## Task directions
Restate word for word the lines of the material below, from the line with "Task: Click the back arrow icon" to the line with "Given: Switch 卫生技术人员趋势 chart to 月度", both lines included, and no others.

## Recorded information
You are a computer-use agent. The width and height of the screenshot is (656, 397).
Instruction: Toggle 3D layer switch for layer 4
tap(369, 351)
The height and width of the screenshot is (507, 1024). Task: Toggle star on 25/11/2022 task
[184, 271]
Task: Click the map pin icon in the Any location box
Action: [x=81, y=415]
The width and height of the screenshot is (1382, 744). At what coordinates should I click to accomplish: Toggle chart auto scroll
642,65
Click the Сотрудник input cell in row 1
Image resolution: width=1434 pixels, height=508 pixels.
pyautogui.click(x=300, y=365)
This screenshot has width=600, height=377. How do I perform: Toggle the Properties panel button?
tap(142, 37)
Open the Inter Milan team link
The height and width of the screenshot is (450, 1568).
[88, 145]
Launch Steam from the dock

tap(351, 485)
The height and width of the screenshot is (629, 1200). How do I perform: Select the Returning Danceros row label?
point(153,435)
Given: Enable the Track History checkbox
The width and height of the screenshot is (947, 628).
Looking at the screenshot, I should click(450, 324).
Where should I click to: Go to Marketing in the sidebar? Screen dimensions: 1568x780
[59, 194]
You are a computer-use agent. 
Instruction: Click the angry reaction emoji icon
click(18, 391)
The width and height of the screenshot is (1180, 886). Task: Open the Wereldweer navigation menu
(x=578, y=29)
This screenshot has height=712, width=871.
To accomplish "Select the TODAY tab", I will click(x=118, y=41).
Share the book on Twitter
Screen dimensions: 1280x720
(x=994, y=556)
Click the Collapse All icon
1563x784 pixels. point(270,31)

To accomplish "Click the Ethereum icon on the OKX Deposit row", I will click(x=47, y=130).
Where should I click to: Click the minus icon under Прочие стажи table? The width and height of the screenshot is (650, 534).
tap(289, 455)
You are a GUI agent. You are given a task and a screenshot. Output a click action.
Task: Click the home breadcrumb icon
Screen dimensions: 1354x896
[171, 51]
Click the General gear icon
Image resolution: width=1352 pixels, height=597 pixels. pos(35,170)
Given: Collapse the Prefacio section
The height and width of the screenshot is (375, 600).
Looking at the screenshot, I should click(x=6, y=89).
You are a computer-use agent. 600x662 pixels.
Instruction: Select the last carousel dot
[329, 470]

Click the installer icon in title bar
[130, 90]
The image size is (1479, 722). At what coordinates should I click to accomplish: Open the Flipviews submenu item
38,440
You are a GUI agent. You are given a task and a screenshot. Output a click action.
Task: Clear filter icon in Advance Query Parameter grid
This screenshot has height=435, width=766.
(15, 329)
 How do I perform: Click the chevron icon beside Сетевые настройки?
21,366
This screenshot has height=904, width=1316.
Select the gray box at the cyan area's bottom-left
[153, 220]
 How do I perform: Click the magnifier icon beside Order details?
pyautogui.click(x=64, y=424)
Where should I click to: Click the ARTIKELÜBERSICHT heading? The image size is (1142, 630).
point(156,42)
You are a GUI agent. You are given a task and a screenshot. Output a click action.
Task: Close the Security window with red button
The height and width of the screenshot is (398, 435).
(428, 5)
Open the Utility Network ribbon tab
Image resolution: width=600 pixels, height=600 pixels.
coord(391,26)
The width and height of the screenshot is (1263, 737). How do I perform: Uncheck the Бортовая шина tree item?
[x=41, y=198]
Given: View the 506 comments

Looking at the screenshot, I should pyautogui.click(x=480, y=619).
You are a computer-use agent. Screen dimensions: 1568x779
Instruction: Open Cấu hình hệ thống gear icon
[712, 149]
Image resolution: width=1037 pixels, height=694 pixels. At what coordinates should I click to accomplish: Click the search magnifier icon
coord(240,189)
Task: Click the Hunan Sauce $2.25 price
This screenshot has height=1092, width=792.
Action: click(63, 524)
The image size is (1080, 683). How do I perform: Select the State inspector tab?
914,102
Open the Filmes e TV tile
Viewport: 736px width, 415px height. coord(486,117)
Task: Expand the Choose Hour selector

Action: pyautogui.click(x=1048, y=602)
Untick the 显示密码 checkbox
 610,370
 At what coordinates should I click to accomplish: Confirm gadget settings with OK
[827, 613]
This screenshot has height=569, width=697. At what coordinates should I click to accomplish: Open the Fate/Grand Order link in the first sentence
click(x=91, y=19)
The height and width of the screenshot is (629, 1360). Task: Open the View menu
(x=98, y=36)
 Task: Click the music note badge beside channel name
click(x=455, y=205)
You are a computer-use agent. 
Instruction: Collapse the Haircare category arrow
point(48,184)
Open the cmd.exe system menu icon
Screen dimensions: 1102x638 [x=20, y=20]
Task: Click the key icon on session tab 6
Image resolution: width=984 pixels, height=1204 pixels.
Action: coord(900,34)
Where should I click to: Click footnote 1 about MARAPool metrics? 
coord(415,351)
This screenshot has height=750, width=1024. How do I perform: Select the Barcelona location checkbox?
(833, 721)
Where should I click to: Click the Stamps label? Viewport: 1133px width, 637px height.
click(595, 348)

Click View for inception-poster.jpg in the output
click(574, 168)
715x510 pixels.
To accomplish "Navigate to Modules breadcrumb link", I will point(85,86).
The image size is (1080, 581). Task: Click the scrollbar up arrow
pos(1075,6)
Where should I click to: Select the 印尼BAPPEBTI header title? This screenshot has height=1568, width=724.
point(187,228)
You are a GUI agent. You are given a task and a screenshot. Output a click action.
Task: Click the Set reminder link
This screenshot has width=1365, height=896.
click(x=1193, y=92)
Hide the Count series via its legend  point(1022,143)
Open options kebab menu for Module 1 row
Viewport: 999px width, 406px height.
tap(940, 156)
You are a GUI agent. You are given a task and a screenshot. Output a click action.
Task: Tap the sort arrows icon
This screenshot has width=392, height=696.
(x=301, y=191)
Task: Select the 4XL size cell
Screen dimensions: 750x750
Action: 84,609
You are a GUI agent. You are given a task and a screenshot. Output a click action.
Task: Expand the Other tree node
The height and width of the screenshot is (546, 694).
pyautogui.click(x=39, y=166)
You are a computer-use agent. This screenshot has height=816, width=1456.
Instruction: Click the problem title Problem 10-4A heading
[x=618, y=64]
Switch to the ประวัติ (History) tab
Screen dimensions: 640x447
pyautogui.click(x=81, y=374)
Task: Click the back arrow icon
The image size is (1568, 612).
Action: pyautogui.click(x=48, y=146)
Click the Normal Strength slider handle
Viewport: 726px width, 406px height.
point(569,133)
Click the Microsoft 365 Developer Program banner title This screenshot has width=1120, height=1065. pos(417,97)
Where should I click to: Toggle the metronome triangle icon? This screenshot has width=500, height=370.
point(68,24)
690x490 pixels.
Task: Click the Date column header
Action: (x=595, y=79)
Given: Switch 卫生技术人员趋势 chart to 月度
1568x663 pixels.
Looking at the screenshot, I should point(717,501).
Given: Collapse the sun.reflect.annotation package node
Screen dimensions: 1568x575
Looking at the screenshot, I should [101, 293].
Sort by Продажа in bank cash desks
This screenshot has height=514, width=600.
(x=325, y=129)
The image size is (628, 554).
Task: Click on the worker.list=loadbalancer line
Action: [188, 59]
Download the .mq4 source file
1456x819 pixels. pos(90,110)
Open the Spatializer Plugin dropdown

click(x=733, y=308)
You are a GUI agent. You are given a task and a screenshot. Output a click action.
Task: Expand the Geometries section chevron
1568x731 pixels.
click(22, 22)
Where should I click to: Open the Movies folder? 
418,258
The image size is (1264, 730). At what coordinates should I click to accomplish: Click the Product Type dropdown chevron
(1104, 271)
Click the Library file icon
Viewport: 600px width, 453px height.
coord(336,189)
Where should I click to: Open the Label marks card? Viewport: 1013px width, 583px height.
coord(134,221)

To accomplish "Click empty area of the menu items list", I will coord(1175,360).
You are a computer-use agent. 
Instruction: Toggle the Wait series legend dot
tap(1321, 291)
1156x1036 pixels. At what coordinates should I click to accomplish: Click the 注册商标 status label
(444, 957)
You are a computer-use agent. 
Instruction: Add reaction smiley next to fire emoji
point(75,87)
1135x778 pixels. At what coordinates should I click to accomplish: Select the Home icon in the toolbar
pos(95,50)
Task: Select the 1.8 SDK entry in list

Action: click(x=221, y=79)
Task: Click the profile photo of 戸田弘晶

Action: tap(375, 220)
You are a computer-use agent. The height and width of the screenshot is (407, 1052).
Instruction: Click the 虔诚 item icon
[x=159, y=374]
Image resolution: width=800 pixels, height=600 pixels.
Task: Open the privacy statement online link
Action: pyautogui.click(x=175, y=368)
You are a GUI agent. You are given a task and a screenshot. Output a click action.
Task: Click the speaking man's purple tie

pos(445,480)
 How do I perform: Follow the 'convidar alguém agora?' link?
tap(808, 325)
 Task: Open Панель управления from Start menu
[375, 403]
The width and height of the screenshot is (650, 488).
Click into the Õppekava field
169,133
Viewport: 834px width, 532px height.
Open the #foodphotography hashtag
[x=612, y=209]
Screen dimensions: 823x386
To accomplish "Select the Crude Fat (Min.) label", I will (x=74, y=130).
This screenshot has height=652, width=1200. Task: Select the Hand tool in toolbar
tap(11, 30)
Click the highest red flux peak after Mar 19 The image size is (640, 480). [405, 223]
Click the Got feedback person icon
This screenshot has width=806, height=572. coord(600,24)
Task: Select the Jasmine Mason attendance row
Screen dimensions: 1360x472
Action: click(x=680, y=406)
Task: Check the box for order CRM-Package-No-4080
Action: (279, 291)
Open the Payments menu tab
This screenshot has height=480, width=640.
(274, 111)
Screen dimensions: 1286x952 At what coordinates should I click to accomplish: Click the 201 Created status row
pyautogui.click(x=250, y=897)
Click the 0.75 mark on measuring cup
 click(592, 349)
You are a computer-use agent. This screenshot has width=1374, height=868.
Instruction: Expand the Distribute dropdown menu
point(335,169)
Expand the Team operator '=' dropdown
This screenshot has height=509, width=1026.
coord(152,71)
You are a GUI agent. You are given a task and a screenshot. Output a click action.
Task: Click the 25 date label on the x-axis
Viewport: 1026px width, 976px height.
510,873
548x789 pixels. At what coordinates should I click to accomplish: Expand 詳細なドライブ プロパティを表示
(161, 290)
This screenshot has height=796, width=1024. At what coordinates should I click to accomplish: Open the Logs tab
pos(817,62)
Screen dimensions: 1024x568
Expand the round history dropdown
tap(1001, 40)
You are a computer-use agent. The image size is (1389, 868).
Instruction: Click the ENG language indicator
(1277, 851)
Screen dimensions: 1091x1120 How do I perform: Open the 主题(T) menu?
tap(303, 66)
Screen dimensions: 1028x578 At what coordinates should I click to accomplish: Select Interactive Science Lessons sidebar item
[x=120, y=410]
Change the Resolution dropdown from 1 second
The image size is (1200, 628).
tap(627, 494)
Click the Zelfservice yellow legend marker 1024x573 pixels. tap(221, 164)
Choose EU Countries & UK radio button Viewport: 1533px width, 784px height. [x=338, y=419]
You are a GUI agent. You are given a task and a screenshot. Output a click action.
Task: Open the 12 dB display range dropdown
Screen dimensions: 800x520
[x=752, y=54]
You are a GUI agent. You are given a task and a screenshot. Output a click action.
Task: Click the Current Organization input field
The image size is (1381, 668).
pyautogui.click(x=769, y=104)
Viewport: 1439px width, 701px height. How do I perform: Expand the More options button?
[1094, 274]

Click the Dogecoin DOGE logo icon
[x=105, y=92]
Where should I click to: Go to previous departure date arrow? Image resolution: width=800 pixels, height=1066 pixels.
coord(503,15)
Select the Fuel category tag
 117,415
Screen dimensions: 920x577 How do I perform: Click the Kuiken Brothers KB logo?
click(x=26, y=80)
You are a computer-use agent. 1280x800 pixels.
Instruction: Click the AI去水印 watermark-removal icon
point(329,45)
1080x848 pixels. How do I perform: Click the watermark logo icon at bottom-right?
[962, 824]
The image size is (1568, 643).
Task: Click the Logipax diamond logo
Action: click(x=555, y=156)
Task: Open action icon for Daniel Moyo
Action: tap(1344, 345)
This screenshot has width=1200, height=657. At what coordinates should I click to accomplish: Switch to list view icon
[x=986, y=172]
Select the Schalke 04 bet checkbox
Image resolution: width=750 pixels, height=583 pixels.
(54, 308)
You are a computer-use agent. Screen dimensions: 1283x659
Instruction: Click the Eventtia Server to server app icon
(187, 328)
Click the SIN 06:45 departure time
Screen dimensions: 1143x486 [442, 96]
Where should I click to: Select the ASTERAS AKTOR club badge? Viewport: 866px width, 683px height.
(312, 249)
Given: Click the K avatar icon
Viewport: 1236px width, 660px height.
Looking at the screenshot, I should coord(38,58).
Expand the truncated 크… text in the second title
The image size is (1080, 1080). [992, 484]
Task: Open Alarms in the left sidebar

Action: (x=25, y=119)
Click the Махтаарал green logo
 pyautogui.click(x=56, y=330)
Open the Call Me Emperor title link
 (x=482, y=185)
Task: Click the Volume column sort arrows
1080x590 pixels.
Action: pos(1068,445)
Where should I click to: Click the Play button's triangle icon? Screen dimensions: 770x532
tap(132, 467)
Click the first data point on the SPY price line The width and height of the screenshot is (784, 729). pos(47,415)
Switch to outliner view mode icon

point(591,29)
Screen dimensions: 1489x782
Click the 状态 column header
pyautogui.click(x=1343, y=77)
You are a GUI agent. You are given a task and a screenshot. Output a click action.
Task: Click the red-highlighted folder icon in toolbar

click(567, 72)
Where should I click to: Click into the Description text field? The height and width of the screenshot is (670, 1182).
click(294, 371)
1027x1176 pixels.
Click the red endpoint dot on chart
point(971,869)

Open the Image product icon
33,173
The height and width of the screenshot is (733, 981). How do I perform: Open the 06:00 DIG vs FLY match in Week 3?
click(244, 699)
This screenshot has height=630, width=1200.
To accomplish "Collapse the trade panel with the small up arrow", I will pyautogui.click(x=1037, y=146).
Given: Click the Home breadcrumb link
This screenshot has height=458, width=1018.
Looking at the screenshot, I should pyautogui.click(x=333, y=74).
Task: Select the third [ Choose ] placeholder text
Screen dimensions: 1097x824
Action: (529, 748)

## Worked solution
Task: Click the back arrow icon
The image size is (1568, 612).
Action: pyautogui.click(x=48, y=146)
Click the Normal Strength slider handle
Viewport: 726px width, 406px height.
point(569,133)
Click the Microsoft 365 Developer Program banner title This screenshot has width=1120, height=1065. pos(417,97)
Where should I click to: Toggle the metronome triangle icon? This screenshot has width=500, height=370.
point(68,24)
690x490 pixels.
Task: Click the Date column header
Action: (x=595, y=79)
Given: Switch 卫生技术人员趋势 chart to 月度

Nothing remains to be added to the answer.